[Dataset entries]
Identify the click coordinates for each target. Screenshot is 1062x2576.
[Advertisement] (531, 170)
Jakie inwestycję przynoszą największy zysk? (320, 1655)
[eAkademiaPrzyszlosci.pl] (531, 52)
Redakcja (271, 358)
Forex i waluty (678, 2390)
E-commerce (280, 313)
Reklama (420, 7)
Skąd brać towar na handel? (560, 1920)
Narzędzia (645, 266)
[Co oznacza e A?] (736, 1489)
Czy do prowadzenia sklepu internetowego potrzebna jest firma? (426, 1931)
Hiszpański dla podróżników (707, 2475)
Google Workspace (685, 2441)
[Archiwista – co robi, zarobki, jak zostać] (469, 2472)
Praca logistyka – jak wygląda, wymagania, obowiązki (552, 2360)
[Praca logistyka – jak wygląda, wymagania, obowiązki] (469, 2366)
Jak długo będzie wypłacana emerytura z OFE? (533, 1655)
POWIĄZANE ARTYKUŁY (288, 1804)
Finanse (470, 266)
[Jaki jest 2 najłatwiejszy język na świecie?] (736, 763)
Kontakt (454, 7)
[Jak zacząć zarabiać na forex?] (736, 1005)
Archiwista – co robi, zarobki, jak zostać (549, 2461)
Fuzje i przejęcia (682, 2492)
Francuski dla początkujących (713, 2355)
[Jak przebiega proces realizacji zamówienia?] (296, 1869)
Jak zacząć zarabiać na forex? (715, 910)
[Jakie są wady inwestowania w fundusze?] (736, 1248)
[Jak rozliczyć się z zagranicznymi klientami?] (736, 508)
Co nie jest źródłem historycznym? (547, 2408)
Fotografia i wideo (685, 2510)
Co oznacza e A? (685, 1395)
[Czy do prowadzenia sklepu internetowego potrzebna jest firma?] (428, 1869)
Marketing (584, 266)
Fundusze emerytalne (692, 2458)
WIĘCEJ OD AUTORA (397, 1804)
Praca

[Exercise goal] Write out the data once more, word for word.

[Result]
Identify the click coordinates for each target. Screenshot is 1062x2576.
[Advertisement] (531, 170)
Jakie inwestycję przynoszą największy zysk? (320, 1655)
[eAkademiaPrzyszlosci.pl] (531, 52)
Redakcja (271, 358)
Forex i waluty (678, 2390)
E-commerce (280, 313)
Reklama (420, 7)
Skąd brać towar na handel? (560, 1920)
Narzędzia (645, 266)
[Co oznacza e A?] (736, 1489)
Czy do prowadzenia sklepu internetowego potrzebna jest firma? (426, 1931)
Hiszpański dla podróżników (707, 2475)
Google Workspace (685, 2441)
[Archiwista – co robi, zarobki, jak zostać] (469, 2472)
Praca logistyka – jak wygląda, wymagania, obowiązki (552, 2360)
[Praca logistyka – jak wygląda, wymagania, obowiązki] (469, 2366)
Jak długo będzie wypłacana emerytura z OFE? (533, 1655)
POWIĄZANE ARTYKUŁY (288, 1804)
Finanse (470, 266)
[Jaki jest 2 najłatwiejszy język na świecie?] (736, 763)
Kontakt (454, 7)
[Jak zacząć zarabiać na forex?] (736, 1005)
Archiwista – co robi, zarobki, jak zostać (549, 2461)
Fuzje i przejęcia (682, 2492)
Francuski dla początkujących (713, 2355)
[Jak przebiega proces realizacji zamówienia?] (296, 1869)
Jak zacząć zarabiać na forex? (715, 910)
[Jakie są wady inwestowania w fundusze?] (736, 1248)
[Jak rozliczyć się z zagranicznymi klientami?] (736, 508)
Co nie jest źródłem historycznym? (547, 2408)
Fotografia i wideo (685, 2510)
Co oznacza e A? (685, 1395)
[Czy do prowadzenia sklepu internetowego potrzebna jest firma?] (428, 1869)
Marketing (584, 266)
Fundusze emerytalne (692, 2458)
WIĘCEJ OD AUTORA (397, 1804)
Praca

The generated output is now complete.